На третий день нашего пребывания в Алькубьерре прибыли винтовки. Старший сержант с грубоватым темно-желтым лицом выдавал нам оружие в конюшне. Я пришел в отчаяние, увидев, что выпало на мою долю. Это был немецкий «Маузер» образца 1896 года, то есть более чем сорокалетней давности. Винтовка заржавела, затвор ходил с трудом, деревянная накладка ствола была расколота, один взгляд в дуло убедил меня, что и оно безнадежно заржавело. Большинство винтовок было не лучше, а некоторые даже хуже моей. Никто даже не подумал о том, что винтовки получше следовало бы дать тем, кто умеет с ними обращаться. Самая лучшая винтовка, сделанная всего десять лет назад, оказалась у пятнадцатилетнего кретина по прозвищу maricón («девчонка»). Сержант отвел на обучение пять минут, разъяснив, как заряжать винтовку и как разбирать затвор. Многие из ополченцев никогда раньше не держали винтовку в руках и лишь очень немногие знали, зачем нужна мушка. Были розданы патроны по пятьдесят штук на человека. Затем нас выстроили в шеренгу и мы, закинув за спину рюкзаки, двинулись в сторону фронта, находившегося всего в пяти километрах от нас.
Центурия — восемьдесят человек и несколько собак — вразброд отправились в путь. Каждая колонна ополчения имела при себе в качестве талисмана, по меньшей мере, одну собаку. Возле нас плелся несчастный пес, на шкуре которого выжгли большими буквами P.O.U.M. Казалось, что он стыдился своего злосчастного вида. Впереди колонны, рядом с красным знаменем, ехал на вороном коне наш командир, кряжистый бельгиец Жорж Копп. Чуть впереди его гарцевал молоденький и очень смахивающий на бандита боец ополченской кавалерии. Он галопом взлетал на каждый бугорок и застывал на вершине в самых живописных позах. Во время революции было захвачено много отличных лошадей испанской кавалерии, лошади были отданы ополченцам, которые, разумеется, делали все, чтобы заездить их насмерть.

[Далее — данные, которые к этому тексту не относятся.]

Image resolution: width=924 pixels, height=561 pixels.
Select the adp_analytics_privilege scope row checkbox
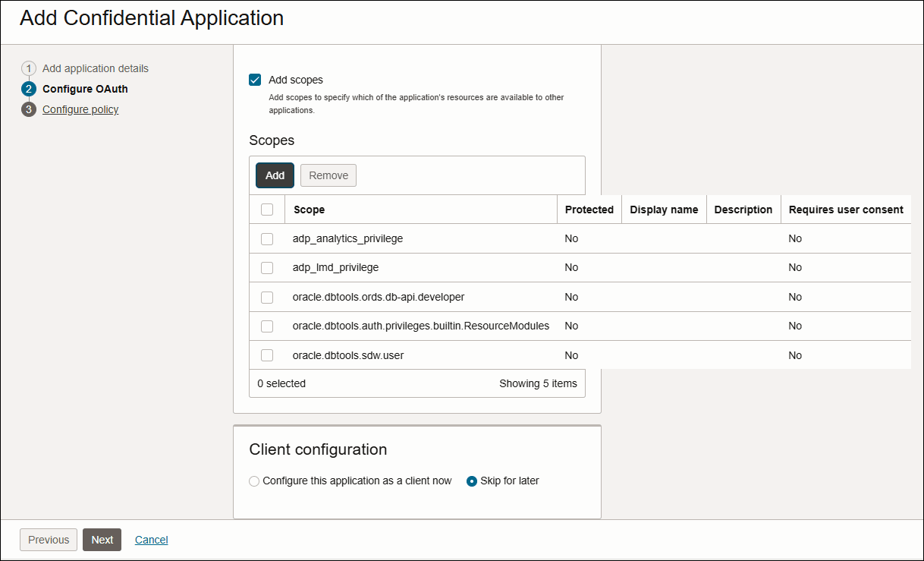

Дорога вилась среди желтых неплодородных полей, запущенных еще со времени сбора прошлогоднего урожая. Впереди лежала низкая сьерра, отделяющая Алькубьерре от Сарагосы. Мы приближались к фронту, приближались к бомбам, пулеметам и грязи. В глубине души я испытывал страх. Я знал, что в данную минуту на фронте затишье, но в отличие от большинства моих соотечественников я помнил первую мировую войну, хотя и не принимал в ней участия. Война связывалась у меня со свистом пуль, градом стальных осколков, но прежде всего она означала грязь, вши, голод и холод. Как ни странно, но холода я боялся больше, чем врага. Мысль о холоде преследовала меня во время всего пребывания в Барселоне; случалось даже, что я не спал по ночам, думая о холоде в окопах, о побудке в предрассветной мгле, о долгих часах на карауле, с заиндевевшей винтовкой, о ледяной грязи, попадающей в башмаки. Признаюсь, что я испытывал нечто вроде ужаса, глядя на людей, маршировавших рядом со мной. Вы, пожалуй, не сможете себе представить, что это был за сброд. Мы тащились по дороге, как стадо баранов; не успев пройти и двух километров, мы потеряли из виду конец колонны. А половина наших так называемых бойцов была детьми, причем, детьми в буквальном смысле слова, ребятами не старше шестнадцати лет. Но все они были счастливы и приходили в восторг от мысли, что наконец-то идут на фронт. Приближаясь к линии фронта, ребята, шедшие впереди с красным знаменем, начали выкрикивать: «Visca P.O.U.M.! Fascistas-maricones!»(8) и так далее. Им хотелось, чтобы эти крики были воинственными и угрожающими, но в ребячьих устах они звучали жалобно, как мяуканье котят. Так вот они — защитники Республики — толпа оборванных детей, вооруженных изношенными винтовками, с которыми они не умели даже обращаться. Помню, я задавал себе тогда вопрос: а что, если над нашими головами вдруг появится фашистский самолет? Станет ли летчик пикировать на нас и выпустит ли пулеметную очередь? Я уверен, что даже с воздуха было видно, что мы не настоящие солдаты.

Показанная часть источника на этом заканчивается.